What the task asks:
The entries below are to be printed again word for word.

┌─ Task inputs

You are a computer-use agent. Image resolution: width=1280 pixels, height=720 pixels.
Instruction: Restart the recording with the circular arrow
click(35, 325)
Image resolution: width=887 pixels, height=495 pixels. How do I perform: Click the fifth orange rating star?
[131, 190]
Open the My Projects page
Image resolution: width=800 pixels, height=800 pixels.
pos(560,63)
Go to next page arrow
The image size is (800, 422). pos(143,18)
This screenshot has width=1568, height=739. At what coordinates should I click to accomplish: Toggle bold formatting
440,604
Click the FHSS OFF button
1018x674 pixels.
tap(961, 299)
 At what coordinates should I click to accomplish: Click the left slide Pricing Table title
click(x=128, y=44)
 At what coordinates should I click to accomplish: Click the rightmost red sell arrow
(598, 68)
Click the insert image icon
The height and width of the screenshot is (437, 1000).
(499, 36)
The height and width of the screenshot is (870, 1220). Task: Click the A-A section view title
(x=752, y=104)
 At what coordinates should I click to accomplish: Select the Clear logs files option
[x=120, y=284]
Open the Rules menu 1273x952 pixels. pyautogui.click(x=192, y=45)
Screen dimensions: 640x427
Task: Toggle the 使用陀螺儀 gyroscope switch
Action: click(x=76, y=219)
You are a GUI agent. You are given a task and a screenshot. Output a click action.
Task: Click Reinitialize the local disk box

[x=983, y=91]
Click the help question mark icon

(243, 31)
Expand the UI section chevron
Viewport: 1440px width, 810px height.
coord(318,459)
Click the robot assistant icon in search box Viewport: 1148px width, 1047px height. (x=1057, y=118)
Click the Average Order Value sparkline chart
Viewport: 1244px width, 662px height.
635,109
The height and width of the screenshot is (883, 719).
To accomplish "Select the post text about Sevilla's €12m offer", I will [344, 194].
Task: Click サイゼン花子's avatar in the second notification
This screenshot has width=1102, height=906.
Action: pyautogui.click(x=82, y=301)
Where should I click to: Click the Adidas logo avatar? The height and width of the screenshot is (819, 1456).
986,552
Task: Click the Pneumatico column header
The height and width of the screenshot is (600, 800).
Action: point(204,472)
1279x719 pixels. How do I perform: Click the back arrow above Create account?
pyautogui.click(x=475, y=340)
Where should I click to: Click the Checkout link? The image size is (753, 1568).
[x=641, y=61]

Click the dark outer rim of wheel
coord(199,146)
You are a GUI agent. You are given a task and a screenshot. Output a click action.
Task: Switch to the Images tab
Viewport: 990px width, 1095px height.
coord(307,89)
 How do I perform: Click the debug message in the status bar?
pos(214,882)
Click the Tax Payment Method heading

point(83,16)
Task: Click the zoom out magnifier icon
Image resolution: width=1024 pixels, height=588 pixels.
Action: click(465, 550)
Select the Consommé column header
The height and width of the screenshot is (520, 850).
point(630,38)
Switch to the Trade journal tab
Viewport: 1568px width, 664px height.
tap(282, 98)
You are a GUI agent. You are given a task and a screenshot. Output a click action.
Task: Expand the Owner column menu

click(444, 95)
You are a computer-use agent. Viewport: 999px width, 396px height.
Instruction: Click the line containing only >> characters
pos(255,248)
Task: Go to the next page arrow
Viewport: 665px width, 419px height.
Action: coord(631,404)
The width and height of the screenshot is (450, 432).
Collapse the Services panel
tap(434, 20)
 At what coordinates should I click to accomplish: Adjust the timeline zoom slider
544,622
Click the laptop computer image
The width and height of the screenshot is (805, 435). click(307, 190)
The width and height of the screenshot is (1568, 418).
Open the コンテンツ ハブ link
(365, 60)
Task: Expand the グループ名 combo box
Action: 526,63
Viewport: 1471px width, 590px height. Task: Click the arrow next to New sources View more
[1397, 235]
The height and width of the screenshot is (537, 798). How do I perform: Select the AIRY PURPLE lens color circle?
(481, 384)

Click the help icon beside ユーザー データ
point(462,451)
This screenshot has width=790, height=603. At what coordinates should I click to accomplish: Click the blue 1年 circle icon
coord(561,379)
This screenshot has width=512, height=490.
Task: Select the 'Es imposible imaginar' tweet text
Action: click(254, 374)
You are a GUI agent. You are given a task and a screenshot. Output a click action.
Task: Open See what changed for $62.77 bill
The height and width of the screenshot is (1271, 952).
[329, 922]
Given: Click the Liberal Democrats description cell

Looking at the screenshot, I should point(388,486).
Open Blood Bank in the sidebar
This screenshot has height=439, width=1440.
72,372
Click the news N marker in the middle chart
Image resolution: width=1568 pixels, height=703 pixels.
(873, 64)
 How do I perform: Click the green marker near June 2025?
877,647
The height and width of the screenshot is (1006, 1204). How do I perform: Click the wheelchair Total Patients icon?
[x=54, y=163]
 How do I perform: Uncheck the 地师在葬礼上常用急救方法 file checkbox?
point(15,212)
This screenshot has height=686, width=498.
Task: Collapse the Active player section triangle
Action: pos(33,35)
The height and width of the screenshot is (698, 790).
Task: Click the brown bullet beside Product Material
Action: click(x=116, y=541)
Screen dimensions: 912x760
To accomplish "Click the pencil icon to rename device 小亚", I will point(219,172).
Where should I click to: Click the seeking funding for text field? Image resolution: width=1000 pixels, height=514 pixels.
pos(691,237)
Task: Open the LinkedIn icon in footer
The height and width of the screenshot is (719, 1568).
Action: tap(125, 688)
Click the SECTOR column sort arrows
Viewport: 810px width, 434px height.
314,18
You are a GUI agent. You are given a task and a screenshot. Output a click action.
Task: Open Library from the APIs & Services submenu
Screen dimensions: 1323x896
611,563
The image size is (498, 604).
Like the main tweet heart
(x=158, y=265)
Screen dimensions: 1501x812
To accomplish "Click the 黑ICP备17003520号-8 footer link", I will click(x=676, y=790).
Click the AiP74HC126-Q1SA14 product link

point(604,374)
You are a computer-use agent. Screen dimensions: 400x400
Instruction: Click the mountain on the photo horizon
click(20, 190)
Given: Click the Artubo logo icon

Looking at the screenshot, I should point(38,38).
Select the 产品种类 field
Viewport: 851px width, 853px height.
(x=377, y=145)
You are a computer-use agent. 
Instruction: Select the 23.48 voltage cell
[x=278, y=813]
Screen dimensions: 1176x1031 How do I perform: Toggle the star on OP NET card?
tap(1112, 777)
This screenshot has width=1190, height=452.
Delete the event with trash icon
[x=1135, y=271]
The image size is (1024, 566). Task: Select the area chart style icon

└─

Response:
You are a computer-use agent. Image resolution: width=1280 pixels, height=720 pixels.
Instruction: Restart the recording with the circular arrow
click(35, 325)
Image resolution: width=887 pixels, height=495 pixels. How do I perform: Click the fifth orange rating star?
[131, 190]
Open the My Projects page
Image resolution: width=800 pixels, height=800 pixels.
pos(560,63)
Go to next page arrow
The image size is (800, 422). pos(143,18)
This screenshot has width=1568, height=739. At what coordinates should I click to accomplish: Toggle bold formatting
440,604
Click the FHSS OFF button
1018x674 pixels.
tap(961, 299)
 At what coordinates should I click to accomplish: Click the left slide Pricing Table title
click(x=128, y=44)
 At what coordinates should I click to accomplish: Click the rightmost red sell arrow
(598, 68)
Click the insert image icon
The height and width of the screenshot is (437, 1000).
(499, 36)
The height and width of the screenshot is (870, 1220). Task: Click the A-A section view title
(x=752, y=104)
 At what coordinates should I click to accomplish: Select the Clear logs files option
[x=120, y=284]
Open the Rules menu 1273x952 pixels. pyautogui.click(x=192, y=45)
Screen dimensions: 640x427
Task: Toggle the 使用陀螺儀 gyroscope switch
Action: click(x=76, y=219)
You are a GUI agent. You are given a task and a screenshot. Output a click action.
Task: Click Reinitialize the local disk box

[x=983, y=91]
Click the help question mark icon

(243, 31)
Expand the UI section chevron
Viewport: 1440px width, 810px height.
coord(318,459)
Click the robot assistant icon in search box Viewport: 1148px width, 1047px height. (x=1057, y=118)
Click the Average Order Value sparkline chart
Viewport: 1244px width, 662px height.
635,109
The height and width of the screenshot is (883, 719).
To accomplish "Select the post text about Sevilla's €12m offer", I will [344, 194].
Task: Click サイゼン花子's avatar in the second notification
This screenshot has width=1102, height=906.
Action: pyautogui.click(x=82, y=301)
Where should I click to: Click the Adidas logo avatar? The height and width of the screenshot is (819, 1456).
986,552
Task: Click the Pneumatico column header
The height and width of the screenshot is (600, 800).
Action: point(204,472)
1279x719 pixels. How do I perform: Click the back arrow above Create account?
pyautogui.click(x=475, y=340)
Where should I click to: Click the Checkout link? The image size is (753, 1568).
[x=641, y=61]

Click the dark outer rim of wheel
coord(199,146)
You are a GUI agent. You are given a task and a screenshot. Output a click action.
Task: Switch to the Images tab
Viewport: 990px width, 1095px height.
coord(307,89)
 How do I perform: Click the debug message in the status bar?
pos(214,882)
Click the Tax Payment Method heading

point(83,16)
Task: Click the zoom out magnifier icon
Image resolution: width=1024 pixels, height=588 pixels.
Action: click(465, 550)
Select the Consommé column header
The height and width of the screenshot is (520, 850).
point(630,38)
Switch to the Trade journal tab
Viewport: 1568px width, 664px height.
tap(282, 98)
You are a GUI agent. You are given a task and a screenshot. Output a click action.
Task: Expand the Owner column menu

click(444, 95)
You are a computer-use agent. Viewport: 999px width, 396px height.
Instruction: Click the line containing only >> characters
pos(255,248)
Task: Go to the next page arrow
Viewport: 665px width, 419px height.
Action: coord(631,404)
The width and height of the screenshot is (450, 432).
Collapse the Services panel
tap(434, 20)
 At what coordinates should I click to accomplish: Adjust the timeline zoom slider
544,622
Click the laptop computer image
The width and height of the screenshot is (805, 435). click(307, 190)
The width and height of the screenshot is (1568, 418).
Open the コンテンツ ハブ link
(365, 60)
Task: Expand the グループ名 combo box
Action: 526,63
Viewport: 1471px width, 590px height. Task: Click the arrow next to New sources View more
[1397, 235]
The height and width of the screenshot is (537, 798). How do I perform: Select the AIRY PURPLE lens color circle?
(481, 384)

Click the help icon beside ユーザー データ
point(462,451)
This screenshot has width=790, height=603. At what coordinates should I click to accomplish: Click the blue 1年 circle icon
coord(561,379)
This screenshot has width=512, height=490.
Task: Select the 'Es imposible imaginar' tweet text
Action: click(254, 374)
You are a GUI agent. You are given a task and a screenshot. Output a click action.
Task: Open See what changed for $62.77 bill
The height and width of the screenshot is (1271, 952).
[329, 922]
Given: Click the Liberal Democrats description cell

Looking at the screenshot, I should point(388,486).
Open Blood Bank in the sidebar
This screenshot has height=439, width=1440.
72,372
Click the news N marker in the middle chart
Image resolution: width=1568 pixels, height=703 pixels.
(873, 64)
 How do I perform: Click the green marker near June 2025?
877,647
The height and width of the screenshot is (1006, 1204). How do I perform: Click the wheelchair Total Patients icon?
[x=54, y=163]
 How do I perform: Uncheck the 地师在葬礼上常用急救方法 file checkbox?
point(15,212)
This screenshot has height=686, width=498.
Task: Collapse the Active player section triangle
Action: pos(33,35)
The height and width of the screenshot is (698, 790).
Task: Click the brown bullet beside Product Material
Action: click(x=116, y=541)
Screen dimensions: 912x760
To accomplish "Click the pencil icon to rename device 小亚", I will point(219,172).
Where should I click to: Click the seeking funding for text field? Image resolution: width=1000 pixels, height=514 pixels.
pos(691,237)
Task: Open the LinkedIn icon in footer
The height and width of the screenshot is (719, 1568).
Action: tap(125, 688)
Click the SECTOR column sort arrows
Viewport: 810px width, 434px height.
314,18
You are a GUI agent. You are given a task and a screenshot. Output a click action.
Task: Open Library from the APIs & Services submenu
Screen dimensions: 1323x896
611,563
The image size is (498, 604).
Like the main tweet heart
(x=158, y=265)
Screen dimensions: 1501x812
To accomplish "Click the 黑ICP备17003520号-8 footer link", I will click(x=676, y=790).
Click the AiP74HC126-Q1SA14 product link

point(604,374)
You are a computer-use agent. Screen dimensions: 400x400
Instruction: Click the mountain on the photo horizon
click(20, 190)
Given: Click the Artubo logo icon

Looking at the screenshot, I should point(38,38).
Select the 产品种类 field
Viewport: 851px width, 853px height.
(x=377, y=145)
You are a computer-use agent. 
Instruction: Select the 23.48 voltage cell
[x=278, y=813]
Screen dimensions: 1176x1031 How do I perform: Toggle the star on OP NET card?
tap(1112, 777)
This screenshot has width=1190, height=452.
Delete the event with trash icon
[x=1135, y=271]
The image size is (1024, 566). Task: Select the area chart style icon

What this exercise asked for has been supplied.